All About AAC
Augmentative and Alternative Communication (AAC) refers to any means of communication, other than traditional verbal speech, that allows individuals to effectively use language. Some common methods of AAC include picture exchange systems, gestures, sign language, speech-output devices, or iPad/tablet applications. Having these various formats for AAC makes using this communication method much more accessible.
Many people (falsely) believe that using AAC devices with nonspeaking or minimally verbal children will prevent them from ever speaking. However, countless studies have actually reported the opposite. Research shows that AAC can increase verbalizations and support language development. Additionally, using these devices allows individuals to independently communicate their wants and needs, which lessens the likelihood of frustration or tantrums. This is especially important as it helps young children build trusting relationships with their parents, families, peers, and adults, and gives them the means to fully participate in social interactions.
Who can benefit?
People of all ages with a variety of difficulties, conditions, disorders, disabilities, or diseases, including, but certainly not limited to:
- Autism Spectrum Disorders
- Angelman Syndrome
- Fragile X Syndrome
- Parkinson’s Disease
- Amyotrophic Lateral Sclerosis (ALS)
- Cerebral Palsy
Barker, R. M., Akaba, S., Brady, N. C., & Thiemann-Bourque, K. (2013). Support for AAC use in preschool, and growth in language skills, for young children with developmental disabilities. Augmentative and Alternative Communication, 29(4), 334-346.

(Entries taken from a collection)
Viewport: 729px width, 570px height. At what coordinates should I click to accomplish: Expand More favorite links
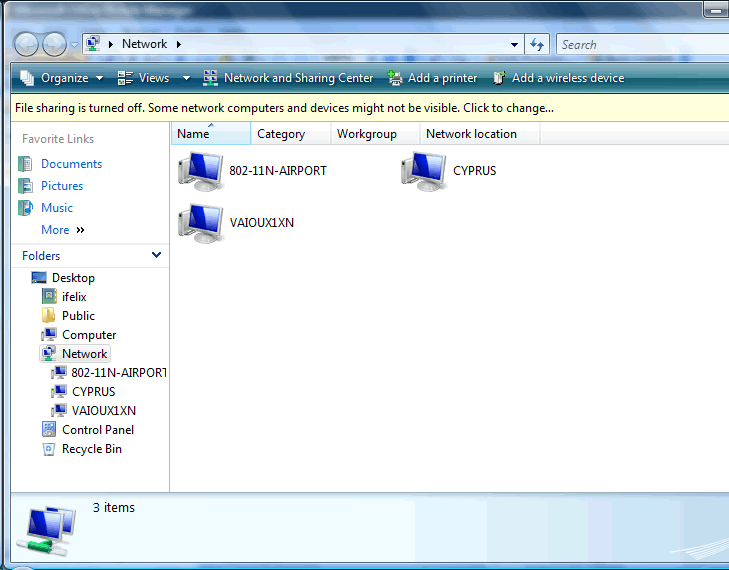[x=62, y=230]
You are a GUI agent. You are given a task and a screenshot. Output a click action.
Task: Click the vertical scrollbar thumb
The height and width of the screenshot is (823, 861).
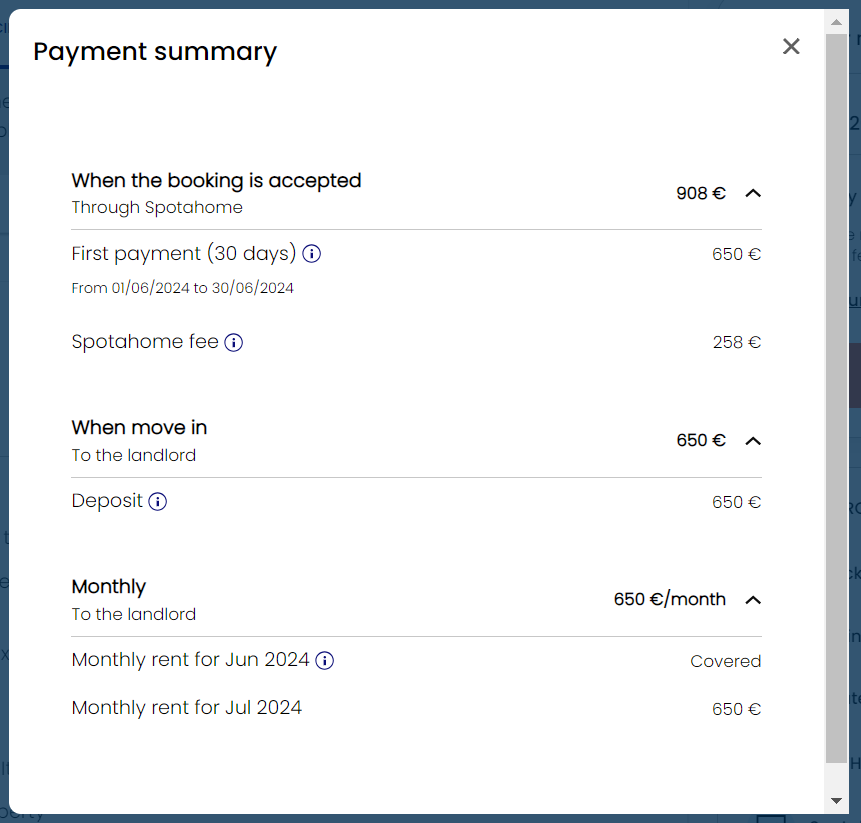pyautogui.click(x=836, y=400)
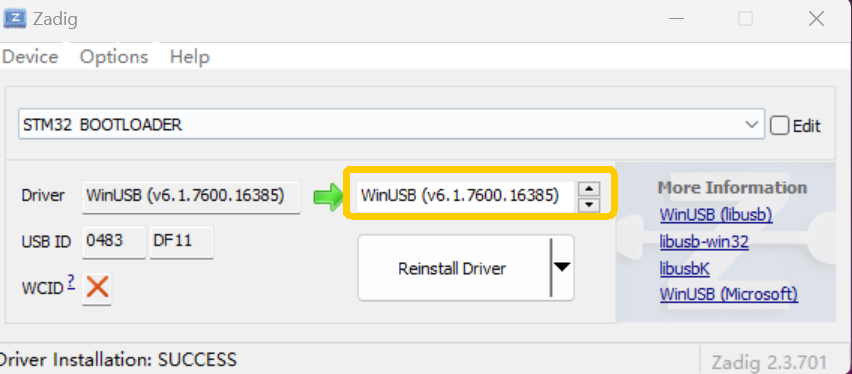Screen dimensions: 852x374
Task: Open the Reinstall Driver split-button dropdown arrow
Action: tap(562, 267)
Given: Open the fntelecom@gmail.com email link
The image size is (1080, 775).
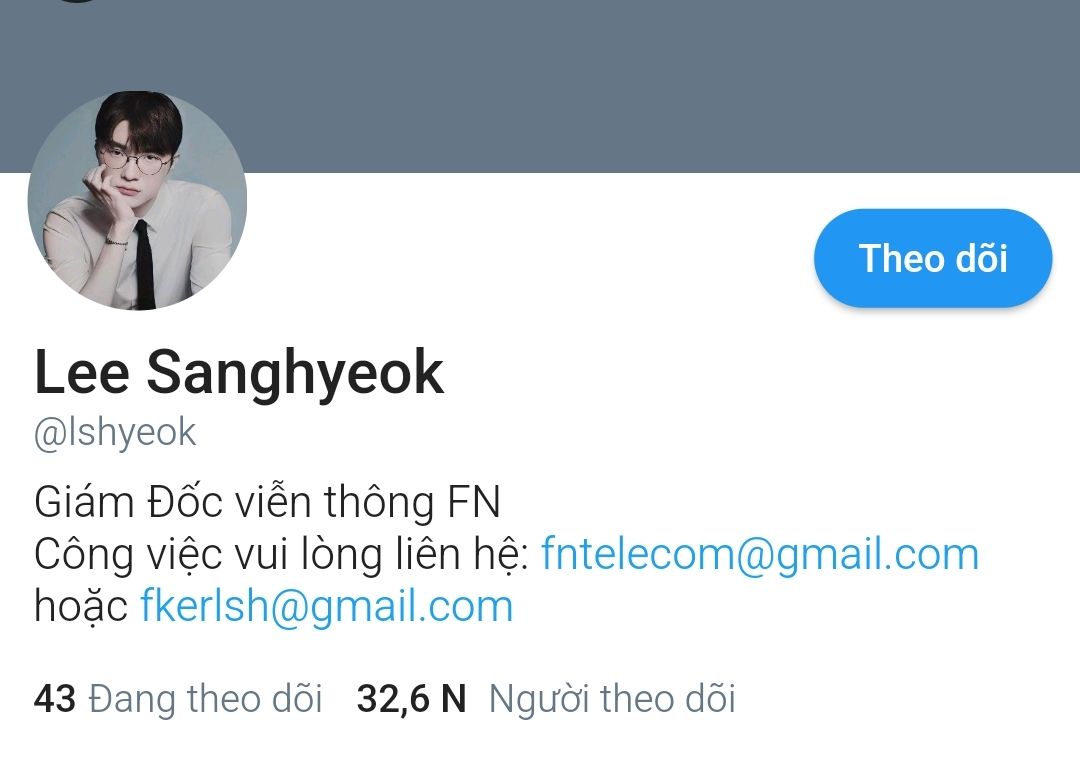Looking at the screenshot, I should click(760, 554).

[What to do]:
1) Retype the passage of the AAC overview between "- Cerebral Palsy" and "Communication, 29(4), 334-346.", inclusive.
2) Name every condition that the AAC overview lists under the heading "Who can benefit?"

[Written answers]:
1)
- Cerebral Palsy
Barker, R. M., Akaba, S., Brady, N. C., & Thiemann-Bourque, K. (2013). Support for AAC use in preschool, and growth in language skills, for young children with developmental disabilities. Augmentative and Alternative Communication, 29(4), 334-346.

2)
- Autism Spectrum Disorders
- Angelman Syndrome
- Fragile X Syndrome
- Parkinson’s Disease
- Amyotrophic Lateral Sclerosis (ALS)
- Cerebral Palsy